Que les vieux se souviennent, par exemple, que le bonhomme a tourné en quatre ans La Rose pourpre du Caire, Hannah et ses soeurs, September, Radio Days et Une autre femme. Les neurones alléniens s'éclataient alors en ribambelle quand, aujourd'hui, ils font parfois la sieste.
Match Point, en 2005, est son dernier grand film et, avant lui, Accords et Désaccords, en 1999. "Etait" son dernier grand film, plus exactement, car ce n'est pas sans un certain plaisir qu'il faut maintenant annoncer le retour du come-back de la renaissance des retrouvailles de Woody Allen. Blue Jasmine est tout en haut du haut de l'affiche : une grande réussite, piquante et caressante à la fois.

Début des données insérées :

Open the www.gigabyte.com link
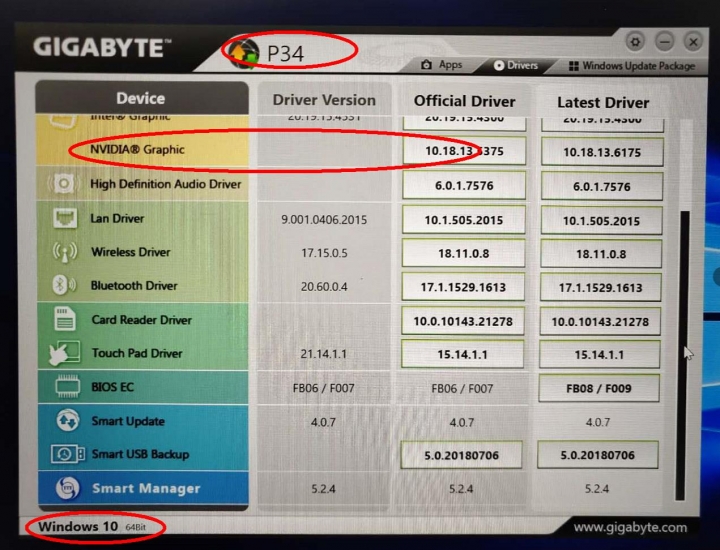The image size is (720, 550). [630, 528]
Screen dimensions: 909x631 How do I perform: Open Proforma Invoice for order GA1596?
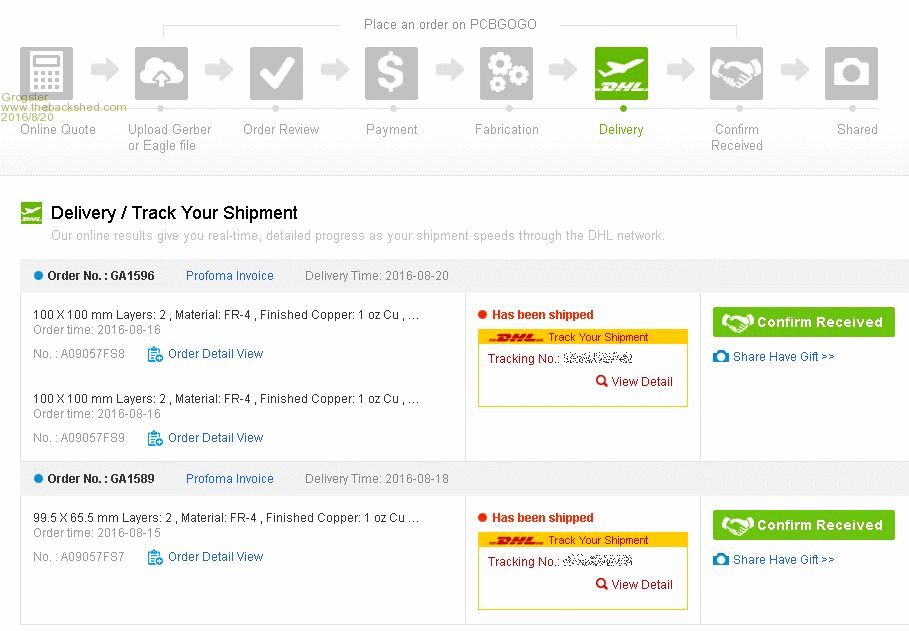229,276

C'est un portrait de femme comme il en a écrit de si fins et de si justes, d'Annie Hall à Alice. Cette Jasmine, femme d'un milliardaire new-yorkais, à la vie en carafe de cristal, est obligée de se réfugier à San Francisco, chez sa soeur, à la vie en gobelet de carton, quand son mari se révèle un escroc notoire ; elle touche le fond de la bouteille et tente de remonter.
Woody Allen est un immense cinéaste parce que cette histoire a l'air simple comme trois pommes, alors qu'elle est affûtée à la virgule et dit mille choses sur une époque en trompe-l'oeil qui brille à la surface quand la vérité et la sincérité sont ailleurs. C'est un portrait de femme qui manie la caresse et le fouet et pour lequel Woody se montre rieur, émouvant et mordant.
Le film, porté par une Cate Blanchett si folle, si frêle, si belle, donne l'impression de glisser sur une toile cirée alors qu'il est impossible à oublier. Au point qu'Allen peut bien se perdre dans ses films à venir, il sera ici et maintenant à tout jamais. Point.